-- Text shown follows --

These days too many media outlets seem to go for sensationalism rather than facts, but not usually PBS. I watch their news hour every night and expect it to have thoughtful, in depth reporting, unlike the sound bites from many other news shows.

Thursday night’s piece on the privacy issues from DNA testing was a travesty. This misleading headline on their web site about that segment is not what I have come to expect from PBS – “Genetic genealogy can help solve cold cases. It can also accuse the wrong person.”

No, genetic genealogy does not put the wrong people behind bars. Autosomal DNA is just a very accurate tip that points police to a person or family. In order to make an arrest they next collect the suspect’s DNA from discarded items to see if it is a match to the crime scene DNA. It is those results they take to court, not the genetic genealogy theory.

The wrong person accused scenario that they refer to happened several years ago from using Y DNA, not the full autosomal DNA currently used by genetic genealogists. PBS interviewed Michael Usry about his experience of being suspected of a horrific murder because his Y matched the crime scene and even he suggested that it was not such a bad thing to catch murderers and rapists by using the DNA of their cousins. Click here for an article from 2015 about the Michael Usry case that explains what happened back then.

-- Text shown concluded --
-- Record set follows --

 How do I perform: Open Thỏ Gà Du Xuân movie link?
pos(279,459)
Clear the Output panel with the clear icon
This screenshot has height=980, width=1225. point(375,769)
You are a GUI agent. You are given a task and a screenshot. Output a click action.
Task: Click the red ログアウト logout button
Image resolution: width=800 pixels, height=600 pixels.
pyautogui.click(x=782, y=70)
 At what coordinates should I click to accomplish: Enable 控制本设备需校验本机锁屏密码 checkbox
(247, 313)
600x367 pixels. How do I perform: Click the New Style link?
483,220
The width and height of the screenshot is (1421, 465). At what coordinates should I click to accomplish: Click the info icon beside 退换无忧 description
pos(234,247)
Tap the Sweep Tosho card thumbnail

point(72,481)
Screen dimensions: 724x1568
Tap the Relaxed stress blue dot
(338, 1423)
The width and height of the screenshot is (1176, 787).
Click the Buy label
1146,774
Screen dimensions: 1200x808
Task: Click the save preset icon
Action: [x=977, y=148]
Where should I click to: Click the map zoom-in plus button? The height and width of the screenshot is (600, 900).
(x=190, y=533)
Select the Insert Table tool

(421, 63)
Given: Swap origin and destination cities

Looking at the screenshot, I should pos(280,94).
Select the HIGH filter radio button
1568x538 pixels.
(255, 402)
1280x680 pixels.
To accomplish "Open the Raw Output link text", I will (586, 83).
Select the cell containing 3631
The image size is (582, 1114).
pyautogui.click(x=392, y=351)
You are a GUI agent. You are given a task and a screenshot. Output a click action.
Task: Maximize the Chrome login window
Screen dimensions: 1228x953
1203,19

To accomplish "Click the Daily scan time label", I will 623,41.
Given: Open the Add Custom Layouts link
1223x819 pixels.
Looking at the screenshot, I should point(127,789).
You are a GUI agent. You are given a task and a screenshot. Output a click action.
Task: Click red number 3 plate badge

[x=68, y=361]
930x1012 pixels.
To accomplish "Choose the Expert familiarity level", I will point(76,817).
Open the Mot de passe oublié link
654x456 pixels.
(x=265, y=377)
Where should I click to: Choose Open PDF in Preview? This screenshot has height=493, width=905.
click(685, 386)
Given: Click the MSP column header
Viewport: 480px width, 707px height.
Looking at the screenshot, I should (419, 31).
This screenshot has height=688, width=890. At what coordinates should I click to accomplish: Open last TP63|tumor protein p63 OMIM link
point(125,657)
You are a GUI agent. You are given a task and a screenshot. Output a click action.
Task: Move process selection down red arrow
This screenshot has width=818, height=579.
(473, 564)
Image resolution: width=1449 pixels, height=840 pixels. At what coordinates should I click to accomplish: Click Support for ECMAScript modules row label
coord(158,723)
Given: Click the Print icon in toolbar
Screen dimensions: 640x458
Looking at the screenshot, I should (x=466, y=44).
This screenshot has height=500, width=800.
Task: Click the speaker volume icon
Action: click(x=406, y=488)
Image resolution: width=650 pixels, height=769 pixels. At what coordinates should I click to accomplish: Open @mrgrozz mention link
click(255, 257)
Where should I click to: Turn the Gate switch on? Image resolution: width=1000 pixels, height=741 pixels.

-- Record set concluded --

**Required tasks:**
a. In the commentary on the PBS DNA segment, swap "horrific" for "brutal" and give the passage again. Begin at the words "The wrong person accused" and stop after "happened back then.".
b. Condense the paragraph of the commentary on the PBS DNA segment that opens with "No, genetic genealogy does not put" into a shorter version that keeps its main facts.
c. Extend the commentary on the PBS DNA segment, beginning right after its final sentence.
The entries can be set aside.

**Outputs in order:**
a.
The wrong person accused scenario that they refer to happened several years ago from using Y DNA, not the full autosomal DNA currently used by genetic genealogists. PBS interviewed Michael Usry about his experience of being suspected of a brutal murder because his Y matched the crime scene and even he suggested that it was not such a bad thing to catch murderers and rapists by using the DNA of their cousins. Click here for an article from 2015 about the Michael Usry case that explains what happened back then.

b. Genetic genealogy does not send the wrong people to prison. Autosomal DNA only gives police an accurate lead to a person or family. Police then test DNA from the suspect's discarded items against the crime scene DNA, and those results, not the genealogy, go to court.

c.
Note that the Y is only one of 46 chromosomes (in 23 pairs but Y pairs with X) and it is the only one which changes extremely slowly. Therefore can reach back many hundreds of years. For example I have a cousin who has a perfect Y match with a 5th cousin where their common ancestor lived in the 1600s. So clearly, the Y is just not useful for law enforcement searches.

CeCe Moore explaining how autosomal DNA led to a killer – screenshot from PBS News Hour Wednesday Nov 6

Wednesday night’s episode (click here) did a wonderful job of explaining how autosomal DNA is used to solve cold cases. PBS interviewed both famous genetic genealogist Cece Moore and Curtis Rogers, the founder of GEDmatch. I even made my husband watch it so he could better understand what I do when I help people with their DNA results. He enjoyed it.

So I was expecting Thursday’s follow up episode on genetic privacy to explain to me why so many people are worried about this issue. Personally if any of my cousins are violent criminals I am happy to out them, but I get that people did not expect this use when they uploaded to genealogy sites, so their permission is needed.

Instead Thursday’s show was highly inaccurate. So I wrote this blog post… will I cancel my PBS membership? We will see.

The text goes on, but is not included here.